§ **Exercise requirements**
Would you please copy exactly the line with "Where should I click to: Disable" and all lines that follow it in the data below, through the last one?

### Material for the task ###

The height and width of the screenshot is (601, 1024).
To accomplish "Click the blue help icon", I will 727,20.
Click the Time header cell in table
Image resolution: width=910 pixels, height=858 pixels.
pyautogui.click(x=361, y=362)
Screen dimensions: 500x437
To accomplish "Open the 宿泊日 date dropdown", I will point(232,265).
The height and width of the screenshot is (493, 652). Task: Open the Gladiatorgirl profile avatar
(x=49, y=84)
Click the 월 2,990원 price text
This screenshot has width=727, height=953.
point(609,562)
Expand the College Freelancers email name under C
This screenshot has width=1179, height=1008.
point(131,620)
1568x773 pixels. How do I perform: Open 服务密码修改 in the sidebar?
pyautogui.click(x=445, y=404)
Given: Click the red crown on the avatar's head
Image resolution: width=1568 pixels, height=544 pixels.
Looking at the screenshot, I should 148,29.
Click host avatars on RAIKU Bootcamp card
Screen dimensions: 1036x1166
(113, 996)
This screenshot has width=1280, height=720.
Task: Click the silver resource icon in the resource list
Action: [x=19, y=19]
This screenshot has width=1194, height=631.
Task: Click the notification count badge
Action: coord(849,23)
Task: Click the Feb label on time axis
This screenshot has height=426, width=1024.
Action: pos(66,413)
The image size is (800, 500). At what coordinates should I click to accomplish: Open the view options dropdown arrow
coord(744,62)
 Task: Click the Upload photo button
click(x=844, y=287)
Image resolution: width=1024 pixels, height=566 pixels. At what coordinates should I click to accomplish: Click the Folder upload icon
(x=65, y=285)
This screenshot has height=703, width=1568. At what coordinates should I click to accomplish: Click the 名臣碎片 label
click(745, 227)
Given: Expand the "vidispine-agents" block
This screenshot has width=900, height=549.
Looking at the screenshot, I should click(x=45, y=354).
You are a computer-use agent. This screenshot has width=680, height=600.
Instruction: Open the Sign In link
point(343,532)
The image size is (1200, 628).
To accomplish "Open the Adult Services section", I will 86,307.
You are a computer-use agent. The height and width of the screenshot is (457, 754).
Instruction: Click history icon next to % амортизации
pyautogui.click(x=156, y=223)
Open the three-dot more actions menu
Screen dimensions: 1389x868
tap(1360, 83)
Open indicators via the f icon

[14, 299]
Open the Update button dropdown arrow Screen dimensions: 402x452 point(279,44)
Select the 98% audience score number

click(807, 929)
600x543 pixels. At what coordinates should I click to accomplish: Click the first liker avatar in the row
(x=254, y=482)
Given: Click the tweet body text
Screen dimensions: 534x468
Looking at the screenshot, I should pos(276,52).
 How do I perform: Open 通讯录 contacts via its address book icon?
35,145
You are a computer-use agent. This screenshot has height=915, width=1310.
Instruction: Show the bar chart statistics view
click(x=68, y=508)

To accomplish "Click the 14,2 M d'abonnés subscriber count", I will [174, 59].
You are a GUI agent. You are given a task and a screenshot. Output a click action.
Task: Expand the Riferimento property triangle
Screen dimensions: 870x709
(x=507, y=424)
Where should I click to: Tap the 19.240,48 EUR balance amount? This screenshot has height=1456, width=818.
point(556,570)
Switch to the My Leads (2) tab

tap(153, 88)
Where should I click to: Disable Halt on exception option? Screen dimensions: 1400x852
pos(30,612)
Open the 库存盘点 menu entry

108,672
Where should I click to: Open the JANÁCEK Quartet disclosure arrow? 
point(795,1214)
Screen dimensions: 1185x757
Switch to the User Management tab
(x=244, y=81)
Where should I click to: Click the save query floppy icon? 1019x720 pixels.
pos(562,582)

###

§ **Answer to this problem**
Where should I click to: Disable Halt on exception option? Screen dimensions: 1400x852
pos(30,612)
Open the 库存盘点 menu entry

108,672
Where should I click to: Open the JANÁCEK Quartet disclosure arrow? 
point(795,1214)
Screen dimensions: 1185x757
Switch to the User Management tab
(x=244, y=81)
Where should I click to: Click the save query floppy icon? 1019x720 pixels.
pos(562,582)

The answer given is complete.